Life and Work
Otis Kaye carried on the trompe l'oeil tradition of William Harnett, John Frederick Peto, and John Haberle, and is esteemed particularly for his works which include U.S. currency. Kaye, however, in addition to oils, created etchings, watercolors, and pastels, some including currency but others on varied themes.
Born in Dresden, Germany in 1885, Kaye came to Neemah, Michigan with his parents when he was only three years old. In 1904 he moved to New York for a short time and there discovered his passion for art. Kaye and his mother moved to Germany where he studied engineering. He returned to the United States around 1914 and worked successfully as an engineer in the Midwest until the Stock Market Crash of 1929. He began painting trompe l'oeil oils in the tradition of the great 19th century artists, William Harnett, Peto and Haberle. Many of these works include coins and bills. Because the United States enacted a ban on painting currency in 1909, Kaye did not sell his paintings but gave them as gifts to family members and close friends. He also created ink drawings of currency, and made etchings after Rembrandt, Whistler and Picasso, as well as other artists. He expanded on these prints with compositions of his own in ink and gouache.
Kaye created larger paintings which focused on diverse themes: the economy, in De Jia Vu; war, in Land of the Free; religion, in Joshua's Horn; art, in Rembrandt, What's Behind the Painting; and even baseball in What a Hit! In addition to money, Kaye's works sometimes include pistols and musical instruments and almost always show puns and humor. Art historian Bruce Chambers wrote, "we are now accustomed to identifying Otis Kaye by the ambitious scale, layered meanings, and impeccable craftmanship of his trompe l'oeil money paintings..."
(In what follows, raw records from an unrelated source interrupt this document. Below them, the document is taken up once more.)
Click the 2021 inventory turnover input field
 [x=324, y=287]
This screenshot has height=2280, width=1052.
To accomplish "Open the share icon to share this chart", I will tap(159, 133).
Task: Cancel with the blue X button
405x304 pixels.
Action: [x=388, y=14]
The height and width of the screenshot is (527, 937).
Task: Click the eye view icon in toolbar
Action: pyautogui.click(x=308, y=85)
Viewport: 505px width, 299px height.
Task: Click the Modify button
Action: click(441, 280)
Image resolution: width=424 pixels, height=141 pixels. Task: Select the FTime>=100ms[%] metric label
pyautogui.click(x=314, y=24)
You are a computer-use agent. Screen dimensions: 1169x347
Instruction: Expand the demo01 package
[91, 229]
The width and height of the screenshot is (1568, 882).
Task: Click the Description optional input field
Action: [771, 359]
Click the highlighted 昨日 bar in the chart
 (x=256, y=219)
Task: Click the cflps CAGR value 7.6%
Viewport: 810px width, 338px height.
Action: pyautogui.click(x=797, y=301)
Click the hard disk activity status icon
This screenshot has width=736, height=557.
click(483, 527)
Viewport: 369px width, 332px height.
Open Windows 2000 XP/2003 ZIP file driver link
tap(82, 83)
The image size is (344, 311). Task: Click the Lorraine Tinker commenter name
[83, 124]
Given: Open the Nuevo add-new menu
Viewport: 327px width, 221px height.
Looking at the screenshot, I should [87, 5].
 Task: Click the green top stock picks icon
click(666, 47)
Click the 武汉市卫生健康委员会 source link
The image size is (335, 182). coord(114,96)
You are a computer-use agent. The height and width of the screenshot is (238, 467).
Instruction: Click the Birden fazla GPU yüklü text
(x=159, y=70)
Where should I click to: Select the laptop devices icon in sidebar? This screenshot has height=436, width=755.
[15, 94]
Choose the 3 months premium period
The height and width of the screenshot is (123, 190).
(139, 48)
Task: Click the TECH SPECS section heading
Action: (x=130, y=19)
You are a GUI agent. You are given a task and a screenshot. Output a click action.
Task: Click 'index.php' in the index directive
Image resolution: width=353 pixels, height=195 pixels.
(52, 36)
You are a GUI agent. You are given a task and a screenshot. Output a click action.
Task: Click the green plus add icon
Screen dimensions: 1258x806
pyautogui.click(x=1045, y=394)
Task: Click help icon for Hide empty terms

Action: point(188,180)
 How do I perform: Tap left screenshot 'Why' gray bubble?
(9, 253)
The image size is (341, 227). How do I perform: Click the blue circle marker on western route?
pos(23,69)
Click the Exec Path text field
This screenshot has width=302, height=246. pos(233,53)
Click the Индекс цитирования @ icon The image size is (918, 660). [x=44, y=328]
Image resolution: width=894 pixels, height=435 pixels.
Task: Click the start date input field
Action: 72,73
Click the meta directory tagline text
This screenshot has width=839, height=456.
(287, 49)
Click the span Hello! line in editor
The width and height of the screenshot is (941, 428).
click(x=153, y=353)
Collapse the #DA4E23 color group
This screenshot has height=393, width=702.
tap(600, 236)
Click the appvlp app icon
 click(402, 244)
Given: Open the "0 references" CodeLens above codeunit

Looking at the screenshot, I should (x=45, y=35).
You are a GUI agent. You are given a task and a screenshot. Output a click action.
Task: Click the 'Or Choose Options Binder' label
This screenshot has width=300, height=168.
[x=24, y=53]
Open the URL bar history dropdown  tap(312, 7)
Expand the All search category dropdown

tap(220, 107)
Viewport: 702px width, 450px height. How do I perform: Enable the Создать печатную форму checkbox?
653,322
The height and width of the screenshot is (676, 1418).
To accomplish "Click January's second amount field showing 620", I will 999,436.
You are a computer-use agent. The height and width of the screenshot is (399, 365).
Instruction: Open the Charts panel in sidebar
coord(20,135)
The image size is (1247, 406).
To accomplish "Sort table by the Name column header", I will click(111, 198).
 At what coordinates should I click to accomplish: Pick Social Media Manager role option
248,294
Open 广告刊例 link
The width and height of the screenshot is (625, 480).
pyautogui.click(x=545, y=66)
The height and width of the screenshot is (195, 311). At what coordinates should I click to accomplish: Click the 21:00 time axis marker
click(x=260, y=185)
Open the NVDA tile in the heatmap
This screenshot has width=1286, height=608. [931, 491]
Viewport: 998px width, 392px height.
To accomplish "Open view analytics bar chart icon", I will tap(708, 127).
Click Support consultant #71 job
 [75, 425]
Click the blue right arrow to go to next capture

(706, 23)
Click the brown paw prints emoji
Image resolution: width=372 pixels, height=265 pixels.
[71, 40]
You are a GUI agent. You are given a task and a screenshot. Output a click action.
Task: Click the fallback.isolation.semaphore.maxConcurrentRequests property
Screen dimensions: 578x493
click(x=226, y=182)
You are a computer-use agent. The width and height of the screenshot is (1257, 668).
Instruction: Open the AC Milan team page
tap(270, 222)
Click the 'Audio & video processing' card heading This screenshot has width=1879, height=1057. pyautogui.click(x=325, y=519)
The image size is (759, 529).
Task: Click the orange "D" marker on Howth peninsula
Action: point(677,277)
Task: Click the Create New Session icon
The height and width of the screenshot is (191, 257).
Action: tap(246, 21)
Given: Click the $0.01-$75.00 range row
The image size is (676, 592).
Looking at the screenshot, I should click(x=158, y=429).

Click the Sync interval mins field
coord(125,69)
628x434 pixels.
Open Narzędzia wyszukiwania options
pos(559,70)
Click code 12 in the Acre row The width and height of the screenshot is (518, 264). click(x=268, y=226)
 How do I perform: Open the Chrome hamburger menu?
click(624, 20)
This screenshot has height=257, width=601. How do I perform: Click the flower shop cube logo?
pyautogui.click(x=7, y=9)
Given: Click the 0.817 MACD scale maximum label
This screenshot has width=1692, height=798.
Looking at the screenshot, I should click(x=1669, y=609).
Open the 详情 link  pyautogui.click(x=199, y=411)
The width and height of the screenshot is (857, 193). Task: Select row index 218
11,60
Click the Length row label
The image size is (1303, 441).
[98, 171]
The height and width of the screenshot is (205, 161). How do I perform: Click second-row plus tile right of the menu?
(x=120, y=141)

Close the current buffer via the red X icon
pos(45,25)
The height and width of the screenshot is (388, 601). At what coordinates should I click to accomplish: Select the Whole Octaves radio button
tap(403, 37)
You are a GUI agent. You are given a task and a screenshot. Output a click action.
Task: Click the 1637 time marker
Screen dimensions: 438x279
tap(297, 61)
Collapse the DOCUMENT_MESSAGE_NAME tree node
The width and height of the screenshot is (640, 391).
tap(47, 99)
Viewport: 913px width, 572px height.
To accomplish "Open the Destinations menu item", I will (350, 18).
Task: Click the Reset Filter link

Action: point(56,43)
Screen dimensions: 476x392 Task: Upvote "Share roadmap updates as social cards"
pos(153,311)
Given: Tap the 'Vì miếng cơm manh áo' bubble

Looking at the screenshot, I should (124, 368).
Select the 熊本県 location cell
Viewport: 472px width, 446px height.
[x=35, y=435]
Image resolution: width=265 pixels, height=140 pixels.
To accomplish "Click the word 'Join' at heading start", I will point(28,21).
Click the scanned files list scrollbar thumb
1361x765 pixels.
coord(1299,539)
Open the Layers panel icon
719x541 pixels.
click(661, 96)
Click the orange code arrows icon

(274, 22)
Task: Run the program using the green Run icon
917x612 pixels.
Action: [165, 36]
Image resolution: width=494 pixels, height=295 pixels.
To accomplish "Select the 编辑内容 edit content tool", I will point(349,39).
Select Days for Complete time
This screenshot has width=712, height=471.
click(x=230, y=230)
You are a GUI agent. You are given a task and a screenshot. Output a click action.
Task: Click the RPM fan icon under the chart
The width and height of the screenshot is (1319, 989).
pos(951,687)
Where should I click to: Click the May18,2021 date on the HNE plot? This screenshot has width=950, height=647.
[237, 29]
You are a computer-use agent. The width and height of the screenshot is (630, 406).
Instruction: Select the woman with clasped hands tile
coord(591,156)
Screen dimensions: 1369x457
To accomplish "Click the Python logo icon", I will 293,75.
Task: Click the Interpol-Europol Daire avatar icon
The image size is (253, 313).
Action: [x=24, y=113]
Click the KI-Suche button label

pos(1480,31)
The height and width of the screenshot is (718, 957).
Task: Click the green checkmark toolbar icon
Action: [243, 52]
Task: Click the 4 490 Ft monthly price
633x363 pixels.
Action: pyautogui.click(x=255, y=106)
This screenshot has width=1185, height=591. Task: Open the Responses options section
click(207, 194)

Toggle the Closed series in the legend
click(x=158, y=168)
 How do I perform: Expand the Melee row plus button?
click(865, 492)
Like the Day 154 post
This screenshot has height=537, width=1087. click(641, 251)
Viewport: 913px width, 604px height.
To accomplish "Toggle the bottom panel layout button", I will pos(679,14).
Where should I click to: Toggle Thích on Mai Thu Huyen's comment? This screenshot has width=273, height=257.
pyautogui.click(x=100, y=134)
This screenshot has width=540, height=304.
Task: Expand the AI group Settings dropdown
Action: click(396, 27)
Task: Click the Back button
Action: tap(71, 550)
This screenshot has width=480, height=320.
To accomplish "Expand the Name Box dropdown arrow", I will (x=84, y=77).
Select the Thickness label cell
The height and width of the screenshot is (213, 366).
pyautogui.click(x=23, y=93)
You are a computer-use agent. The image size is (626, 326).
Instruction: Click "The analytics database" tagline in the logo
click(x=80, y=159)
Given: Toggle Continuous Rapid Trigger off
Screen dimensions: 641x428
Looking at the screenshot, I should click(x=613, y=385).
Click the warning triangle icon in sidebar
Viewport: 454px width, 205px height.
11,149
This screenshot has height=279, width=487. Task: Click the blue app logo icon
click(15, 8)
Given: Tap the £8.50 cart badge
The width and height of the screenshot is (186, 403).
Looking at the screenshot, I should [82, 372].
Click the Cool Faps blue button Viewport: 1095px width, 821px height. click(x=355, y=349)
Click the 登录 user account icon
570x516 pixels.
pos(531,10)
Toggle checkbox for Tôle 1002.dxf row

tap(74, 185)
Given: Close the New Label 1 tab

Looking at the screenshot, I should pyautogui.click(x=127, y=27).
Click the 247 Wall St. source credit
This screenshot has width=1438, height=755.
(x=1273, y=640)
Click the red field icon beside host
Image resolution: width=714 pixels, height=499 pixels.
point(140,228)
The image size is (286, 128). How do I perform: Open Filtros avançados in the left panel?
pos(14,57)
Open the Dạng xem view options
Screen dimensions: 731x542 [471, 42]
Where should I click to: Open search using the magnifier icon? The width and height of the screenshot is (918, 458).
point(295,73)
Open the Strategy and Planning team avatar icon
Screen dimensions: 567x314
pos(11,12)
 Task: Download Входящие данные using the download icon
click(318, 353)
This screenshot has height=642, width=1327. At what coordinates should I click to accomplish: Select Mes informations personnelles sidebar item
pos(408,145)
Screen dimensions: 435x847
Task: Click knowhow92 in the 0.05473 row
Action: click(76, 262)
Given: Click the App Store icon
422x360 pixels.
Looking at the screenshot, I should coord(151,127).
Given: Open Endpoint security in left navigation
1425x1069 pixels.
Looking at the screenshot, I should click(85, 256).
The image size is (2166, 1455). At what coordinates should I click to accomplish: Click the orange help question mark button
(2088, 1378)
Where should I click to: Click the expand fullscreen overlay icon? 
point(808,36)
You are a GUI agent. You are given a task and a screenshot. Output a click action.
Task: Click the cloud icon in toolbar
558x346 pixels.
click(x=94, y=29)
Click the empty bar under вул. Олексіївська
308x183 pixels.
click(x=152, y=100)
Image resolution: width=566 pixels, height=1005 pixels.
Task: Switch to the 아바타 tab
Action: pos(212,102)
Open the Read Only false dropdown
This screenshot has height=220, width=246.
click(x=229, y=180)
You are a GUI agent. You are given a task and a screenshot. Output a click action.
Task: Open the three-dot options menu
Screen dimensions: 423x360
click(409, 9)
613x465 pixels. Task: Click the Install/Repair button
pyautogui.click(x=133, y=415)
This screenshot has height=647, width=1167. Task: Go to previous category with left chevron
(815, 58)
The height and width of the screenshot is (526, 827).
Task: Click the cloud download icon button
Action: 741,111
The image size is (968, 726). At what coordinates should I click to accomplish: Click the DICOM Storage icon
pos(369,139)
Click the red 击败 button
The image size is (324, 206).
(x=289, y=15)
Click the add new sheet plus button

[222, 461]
Kaye lived in Illinois until just before his death in 1974 when he returned to Germany. Kaye never exhibited or sold his paintings during his lifetime. Beginning in the 1980s his works were sold at galleries and auctions in New York and quickly moved into public and private collections. In 2002 Kaye's prints were exhibited at the Federal Reserve Bank in Washington, DC. and published in Otis Kaye Trompe L'Oeil Master of Appropriation by Mary Anne Goley (2002).
Kaye's paintings and prints have been included in museum shows of American Art in the United States and recently in Florence, Italy.